Bild: Russische Söldner im Norden Malis, aber Malis Regierung weiß von nichts
taz: Herr Lechner, Sie sind ein ausgewiesener Wagner-Experte und schreiben
ein Buch über Söldnerfirmen. Dazu stehen Sie mit zahlreichen Wagner-Leuten
im direkten Kontakt. Was sagen diese nun zum mutmaßlichen Tod ihres Chefs?
John Lechner: Es herrschte auch in den Wagner-Kreisen zunächst Verwirrung
darüber, was eigentlich genau passiert ist. Alle warten nun erst einmal ab,
wie sich die noch verbliebene Wagner-Führung äußern wird. Die übrigen
Kommandeure werden sich zu einer Art Kriegsrat zusammenschließen, um über
die nächsten Schritte zu diskutieren. Ich warte auf deren Ergebnisse.
Außerdem müssen wir abwarten, wie sich die Beziehung zwischen Wagner und
bestimmten russischen Institutionen wie dem Verteidigungsministerium
entwickeln.
Mit im Flugzeug saßen weitere hochrangige Funktionäre von Wagner, die
mutmaßlich alle tot sind. Kann man sagen, dass die Wagner-Gruppe quasi
enthauptet und damit nicht mehr funktionstüchtig ist?
Prigoschin und Utkin sind offensichtlich ein enormer Verlust für die
Organisation. Gerade was das Charisma betrifft, wenn man das so ausdrücken
darf. Vor allem Prigoschin ist nicht zu ersetzen, was den Führungsstil
anbelangt. Aber zur Funktionsfähigkeit der Firma kann man sagen: Es gibt
durchaus andere Kommandeure, die wahrscheinlich größeres militärisches
Geschick haben als Utkin, der bislang Militärführer und auch Gründer von
Wagner war. Aber das bedeutet nicht, dass einer von ihnen unbedingt dazu
geeignet ist, die gesamte Organisation zu leiten.

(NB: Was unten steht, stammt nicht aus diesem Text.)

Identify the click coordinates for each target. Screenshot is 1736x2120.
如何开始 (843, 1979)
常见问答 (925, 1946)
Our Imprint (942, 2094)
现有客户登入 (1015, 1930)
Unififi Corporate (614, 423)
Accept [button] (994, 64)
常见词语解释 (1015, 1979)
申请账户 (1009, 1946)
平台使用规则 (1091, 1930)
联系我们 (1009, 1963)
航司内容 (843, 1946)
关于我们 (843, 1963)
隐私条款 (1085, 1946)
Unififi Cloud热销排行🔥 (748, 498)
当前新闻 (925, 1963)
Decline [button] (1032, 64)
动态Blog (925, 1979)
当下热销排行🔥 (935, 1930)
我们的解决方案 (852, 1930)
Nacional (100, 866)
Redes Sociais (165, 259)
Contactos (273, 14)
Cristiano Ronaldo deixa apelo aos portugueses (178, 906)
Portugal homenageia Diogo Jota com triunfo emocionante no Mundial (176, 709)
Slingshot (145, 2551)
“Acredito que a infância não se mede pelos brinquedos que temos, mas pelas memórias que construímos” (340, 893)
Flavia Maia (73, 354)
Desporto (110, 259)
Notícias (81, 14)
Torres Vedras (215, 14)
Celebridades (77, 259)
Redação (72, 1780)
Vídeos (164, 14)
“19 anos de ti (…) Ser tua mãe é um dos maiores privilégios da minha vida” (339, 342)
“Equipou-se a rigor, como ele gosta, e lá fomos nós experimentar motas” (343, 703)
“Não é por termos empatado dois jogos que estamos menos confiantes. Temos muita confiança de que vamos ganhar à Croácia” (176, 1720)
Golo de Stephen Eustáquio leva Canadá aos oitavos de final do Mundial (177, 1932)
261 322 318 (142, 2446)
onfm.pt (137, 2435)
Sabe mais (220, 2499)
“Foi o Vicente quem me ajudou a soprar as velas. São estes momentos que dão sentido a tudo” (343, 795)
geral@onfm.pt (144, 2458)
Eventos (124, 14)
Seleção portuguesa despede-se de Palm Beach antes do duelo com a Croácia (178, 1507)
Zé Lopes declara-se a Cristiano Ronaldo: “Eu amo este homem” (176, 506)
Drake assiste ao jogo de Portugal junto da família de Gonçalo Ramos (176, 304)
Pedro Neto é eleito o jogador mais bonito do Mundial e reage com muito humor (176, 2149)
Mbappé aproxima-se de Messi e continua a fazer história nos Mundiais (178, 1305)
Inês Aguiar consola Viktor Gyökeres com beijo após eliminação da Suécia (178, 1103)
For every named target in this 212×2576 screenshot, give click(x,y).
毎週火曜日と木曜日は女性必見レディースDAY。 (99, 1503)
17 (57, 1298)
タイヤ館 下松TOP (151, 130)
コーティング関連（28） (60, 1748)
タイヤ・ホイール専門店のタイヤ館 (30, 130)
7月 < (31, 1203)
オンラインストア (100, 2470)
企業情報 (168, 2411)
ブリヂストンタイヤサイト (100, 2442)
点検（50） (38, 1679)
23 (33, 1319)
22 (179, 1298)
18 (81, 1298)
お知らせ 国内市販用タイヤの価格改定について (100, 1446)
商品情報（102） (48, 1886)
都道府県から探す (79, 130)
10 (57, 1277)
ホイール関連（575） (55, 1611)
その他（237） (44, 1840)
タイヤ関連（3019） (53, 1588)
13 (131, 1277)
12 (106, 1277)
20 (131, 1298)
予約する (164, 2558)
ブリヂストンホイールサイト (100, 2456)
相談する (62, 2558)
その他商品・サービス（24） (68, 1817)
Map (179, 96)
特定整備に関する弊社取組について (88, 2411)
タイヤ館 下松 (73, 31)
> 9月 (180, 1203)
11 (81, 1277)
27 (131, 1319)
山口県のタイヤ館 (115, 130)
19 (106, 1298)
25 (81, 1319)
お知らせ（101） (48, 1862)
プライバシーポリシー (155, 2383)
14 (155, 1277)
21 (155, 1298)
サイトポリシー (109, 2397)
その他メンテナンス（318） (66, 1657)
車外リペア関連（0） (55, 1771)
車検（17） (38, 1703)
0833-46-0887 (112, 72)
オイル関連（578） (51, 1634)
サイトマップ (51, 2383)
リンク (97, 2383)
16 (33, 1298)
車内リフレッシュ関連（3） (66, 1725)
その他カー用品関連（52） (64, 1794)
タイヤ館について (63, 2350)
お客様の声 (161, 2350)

Glauben Sie, dass die Wagner-Struktur selbst in der Lage ist, diesen
dysfunktionalen Moment zu überwinden?
Das wäre möglich, aber hängt von einer Reihe von Faktoren ab; nicht zuletzt
davon, wie Wagner in Zukunft mit dem Staat zusammenarbeitet. Es gibt ja die
Theorie: Wenn Prigoschin und Utkin jetzt weg sind, könnten die Beziehungen
zwischen Wagner und dem Verteidigungsministerium mit weniger Reibung
verlaufen. Doch das Problem für uns ist dabei, dass es sehr von
persönlichen Beziehungen abhängt, in die wir wenig Einblick haben. Ich
meine, [1][Prigoschins Beziehung zum Verteidigungsministerium war ziemlich
klar]. Er hat es ständig auf Telegram gepostet. Aber wie sich die
verbliebene Wagner-Führung nun genau aufstellt, bleibt meiner Meinung nach
abzuwarten.
Wenn wir Wagners Engagement in der Zentralafrikanischen Republik oder
anderen afrikanischen Länder beleuchten: Wird dies alles wie gewohnt
weitergehen oder was erwarten Sie?
Ich denke, wir werden in der unmittelbaren Zukunft zunächst einmal
Kontinuität sehen. Aus mehreren Gründen: Dass nämlich die [2][Wagner-Gruppe
da ist, wo sie ist, und zwar in Afrika], liegt vor allem an der Tatsache,
dass es dem russischen Staat an Kapazität und Interesse mangelt, offiziell
Truppen auf dem afrikanischen Kontinent zu stationieren. Russland ist weder
logistisch noch ressourcenmäßig in der Lage, sein Militär nach Afrika zu
schicken. Außerdem gibt es derzeit einfach keine andere Söldnerfirma, die
Einsätze in Afrika in diesem Umfang stemmen könnte. Zumindest sehe ich
derzeit keine Firma, die näher am Verteidigungsministerium ist und einfach
an die Stelle der Wagner-Gruppe treten könnte. Hinzu kommt, dass [3][Wagner
beispielsweise in der Zentralafrikanischen Republik] über ein umfangreiches
institutionelles Wissen und Expertise in Bezug auf Afrika verfügt. Das ist
notwendig, um diese Operationen am Laufen zu halten.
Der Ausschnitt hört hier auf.